The Area Final Report for VQR 2004-2010 (in its Appendix C) contains a detailed discussion
of the imputation methodology, which is briefly summarized as follows. The imputation models
are fitted on the logarithms of the values of the bibliometric indicators. The use of the log7
specification is motivated by the large skewness in the observed distributions of the indicators. In
particular, the logarithm of each bibliometric indicator is regressed on log (h), including the
intercept. The estimation is performed separately for each sub-list. After the regression model is
estimated, the mean prediction from the regression is imputed for each observation exhibiting a
missing value. A more elaborate multiple imputation model produces essentially equivalent results
in terms of journal rankings. Therefore, the simpler model is selected for its ease of
implementation.
In VQR 2011-2014, GEV13 explored sensitivity issues by comparing the above described
methodology with the following alternative approaches: (i) regression on log (h) and dummies for
the source of the h-index (Google Scholar Metrics vs. Publish or Perish) and for Italian journals;
(ii) local regression on log (h); (iii) regression tree. In order to check to which extent alternative
methods may provide different conclusions, results were compared using the Spearman correlation
coefficient and a series of squared tables that directly compare the different rankings produced.

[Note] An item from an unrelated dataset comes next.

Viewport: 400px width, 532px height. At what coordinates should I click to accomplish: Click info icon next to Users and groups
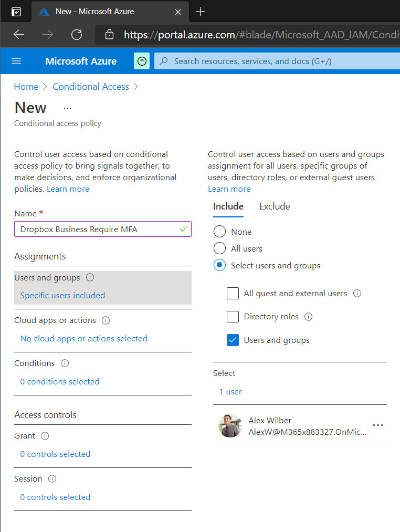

Since the results were robust across imputation methods, after considering some instability
problems associated with the alternative methods, as well as the advantage of the original method
in terms of continuity, reproducibility and communicability, the GEV decided to confirm the latter.
Obviously, the adopted method is not free of limitations. In particular, it is based on the assumption
of a constant relation between the log of a bibliometric index and log (h), summarized by the
constant slope of the regression line. This may not be true and, in this sense, local regression could
represent a potentially interesting alternative. However, we have faced some instabilities in the
estimates in the lower tail of the distribution, which is of central interest in the imputation step as
we may guess that the large majority of non-indexed journals lay within this portion of the h-index
values distribution.
In the evaluation criteria published on November 20, 2015 GEV13 announced its intention to
develop an algorithm for journal ranking which would rule out the possibility, implied by the
above-described imputation methodology, that an indexed journal could be ranked lower than a
non-indexed journal with a lower h-index. However, because of subsequent considerations leading
to two public announcements (published on January 14 and 22, 2016, and reproduced in Appendix
A), the GEV decided to confirm the methodology even if the requirement is not fulfilled, for the
following reasons. First, it is important to point out that this effect is simply determined by the
existence of some extreme outliers lying below (above) the regression line, that is, by the presence
of indexed journals showing particularly low (high) values of the bibliometric indicators with
respect to their h-index, even if the regression procedure has overall a good fit. In other words, the
observed effect is in no way systematic across groups or types of journals. Since the VQR aims at
8
evaluating Institutions rather than individual authors or journals, we may guess that, within each
Institution, there are similar probabilities that a journal with articles submitted to the VQR lies
below or above the regression line, hence generating a compensation between the above-cases and
the below-cases in the aggregated results.
Second, despite the introduction of Scopus, the imputation was still deemed to be necessary,
because of the incomplete coverage in WoS and Scopus of a significant fraction of journals which
are relevant to the Area. Thus, the GEV established that alternative methods capable of ruling out
the effect at issue were all leading to undesirable consequences. For instance, it would have been
possible to employ the h-index directly for evaluation, as a fifth indicator, with the questionable
consequence that an indexed journal could have been ranked lower than another indexed journal
showing a higher value of the h-index but lower values of the bibliometric indicators.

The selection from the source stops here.